**REQUIRED WORK:** Write the next part of the notes on SQL subqueries and joins below, starting right after their last sentence.
-- Start of PAGE --
Table of Contents
- Module introduction
- Using subqueries
- Subquery Best Practices and Considerations
- Joining Tables: An Introduction
- Cartesian (Cross) Joins
- Inner Joins
- Aliases and Self Joins
- Advanced Joins: Left, Right, and Full Outer Joins
- Unions
- Summary
Subqueries and joins are used to combine data from multiple tables.
We'll learn about different types of joins:
- cartesian joins
- inner joins
- left and right joins
- full outer joins
- self joins
We'll also learn how to make queries cleaner and more efficient using aliases and pre-qualifiers.
Using one table is useful, but a lot of value comes from using data from multiple tables.
One of the ways to combine data from multiple tables is by using subqueries.
Subqueries are queries embedded in other queries.
Relational databases store data in multiple tables. Subqueries merge data from multiple sources together.
-- End of PAGE --
-- Start of INFORMATION SUPPLIED --
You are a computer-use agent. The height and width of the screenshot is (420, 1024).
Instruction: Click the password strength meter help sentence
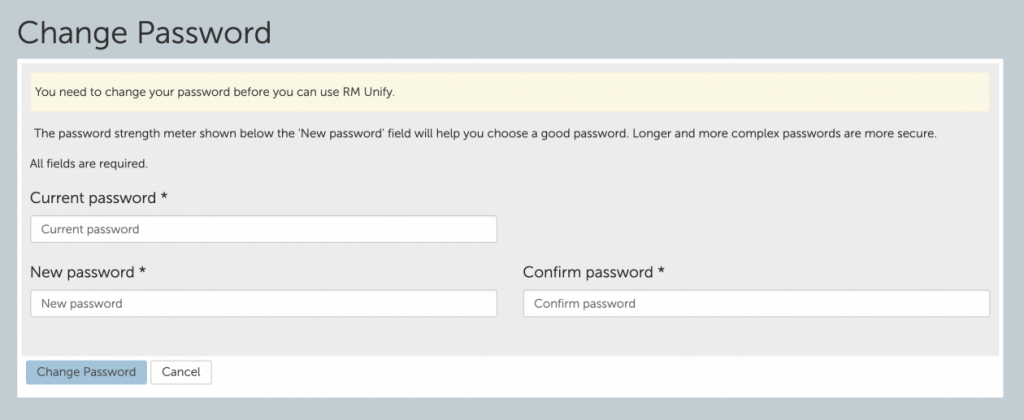coord(485,134)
-- End of INFORMATION SUPPLIED --
**RESULT OF THIS EXERCISE:**
Subqueries are useful for adding additional filtering criteria.
With our currently limited knowledge of single table queries we would have to:
- retrieve customer IDs for orders with freight over 100 from the
orders
table - retrieve customer details from the
customers
table - combine the two queries
e.g.
-- get customer ids
SELECT customer_id
FROM orders
WHERE freight >= 100;
-- get regions
SELECT customer_id, company_name, region
FROM customers
WHERE customer_id in (1,2,3,...);
SELECT customer_id, comppany_name, region
FROM customers
WHERE customer_id IN (
SELECT customer_id
FROM orders
WHERE freight >= 100
);
With subqueries, SQL will be performing two operations. The subquery is always performed first.
When troubleshooting, always evaluate the innermost query first, as that is what SQL will be evaluating first.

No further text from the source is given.